To be a feasible solution for external corrosion of underground pipelines, a coating must manifest excellent results in the testing mentioned above. The coating should also be environmentally friendly, economical and have a straightforward and practical application procedure.
A chemical company in Thailand decides to protect the external surface of an underground pipeline. The pipeline was previously coated with a polyethylene coating and was suffering from severe external corrosion. Highly salty underground water affected the pipeline and accelerated the deterioration and disbondment of the previous coating in certain areas. The asset owner planned to implement an alternative coating solution. The customer assessed all of the testing data and selected Belzona 5811 to coat the pipeline.

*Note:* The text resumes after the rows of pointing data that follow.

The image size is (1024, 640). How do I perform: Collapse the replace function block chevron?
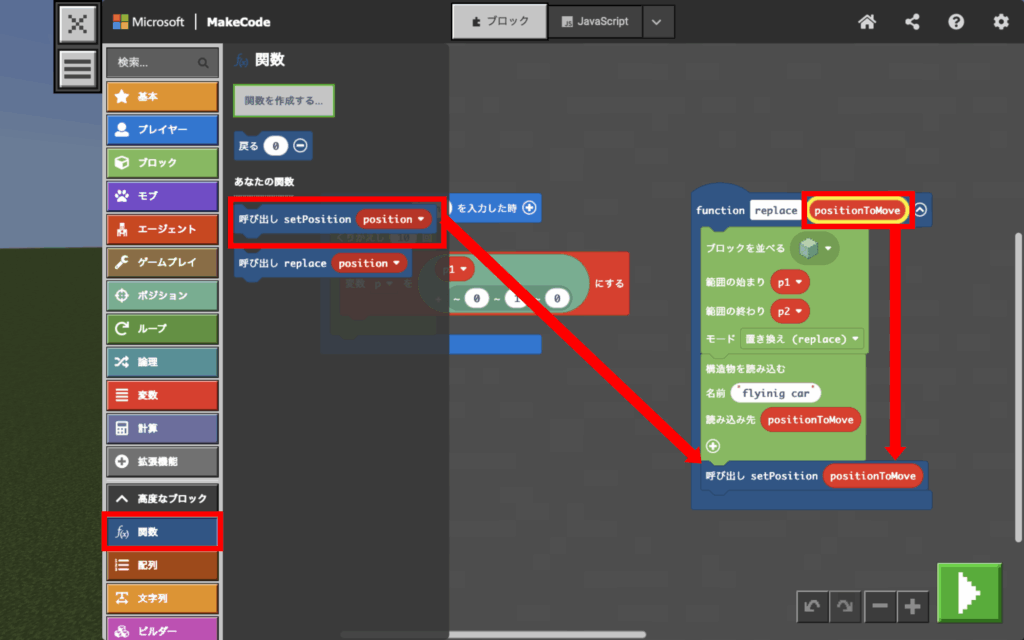click(x=920, y=210)
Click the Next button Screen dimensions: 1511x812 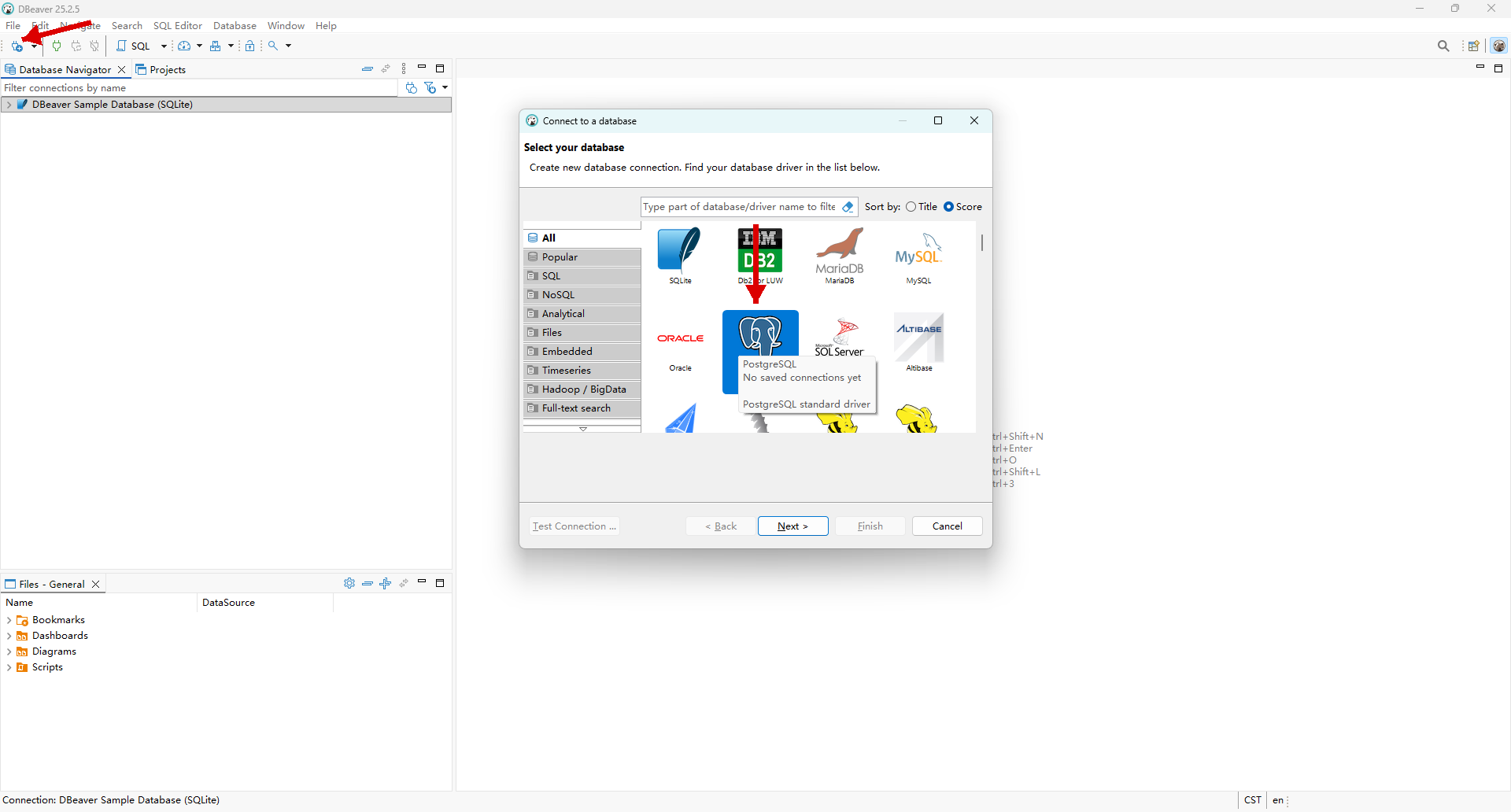click(x=792, y=526)
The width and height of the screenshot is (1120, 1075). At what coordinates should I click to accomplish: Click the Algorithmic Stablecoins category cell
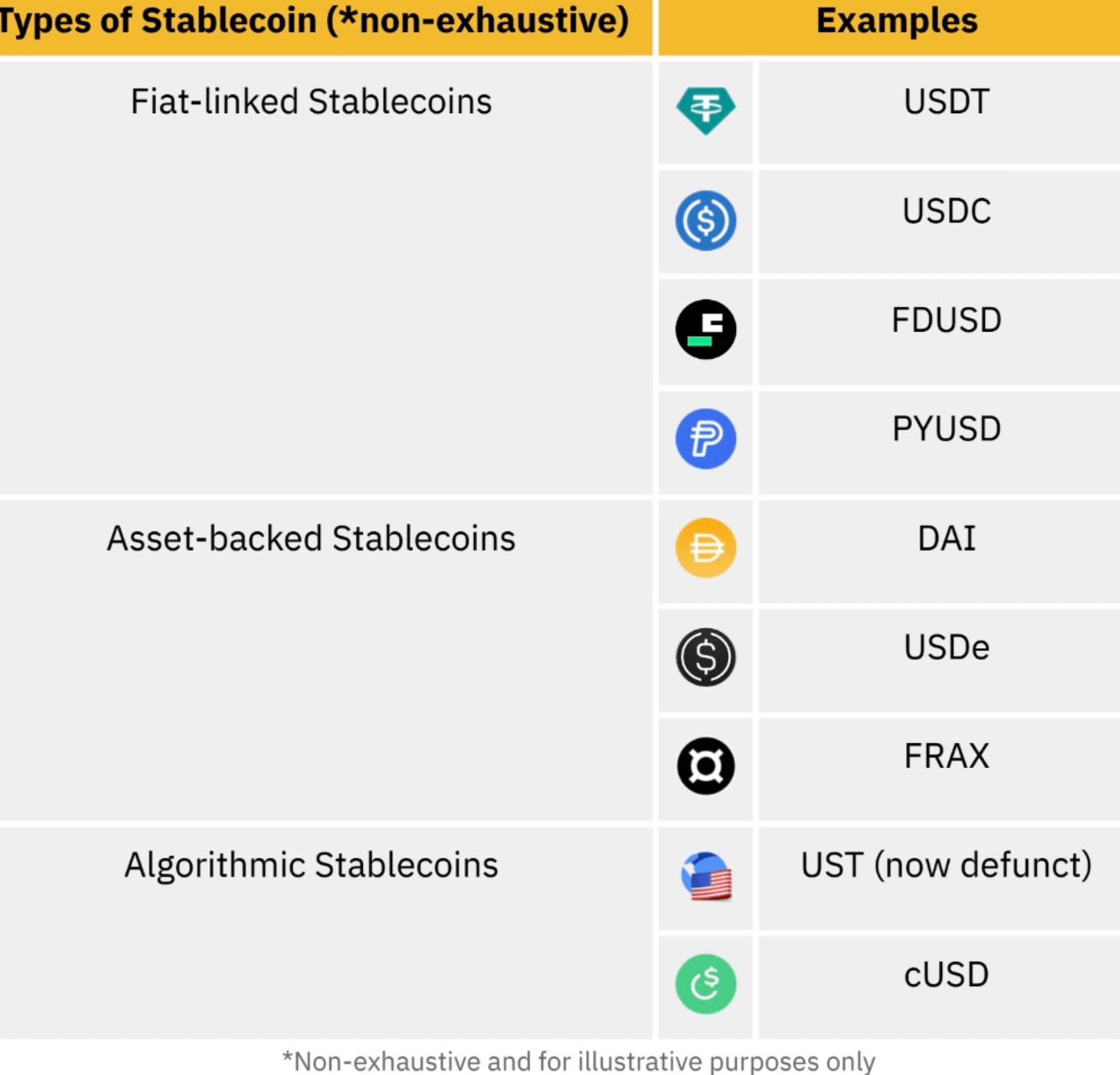coord(311,865)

The pipeline was abrasive blasted to the cleanliness requirements of SSPC-SP 10 (near white metal) prior to the application of the protective coating system. The substrate profile was measured by Testex tape in accordance with NACE SP0287 to ensure a 75 μm (3 mil) average profile. The surface was cleaned and degreased utilizing appropriate cleaning and degreasing chemicals in accordance with the requirements stated in SSPC-SP10. The application crew used a single component Hasco sprayer to apply Belzona 5811. The system was applied in two coats of contrasting colors and achieved a minimum dry film thickness of 400 μm (16 mil).
The coating was allowed to cure in accordance with Belzona’s Instructions for Use (IFU). Once the epoxy material was cured, the pipeline system was transported to the application site and buried in fine sand together with CP.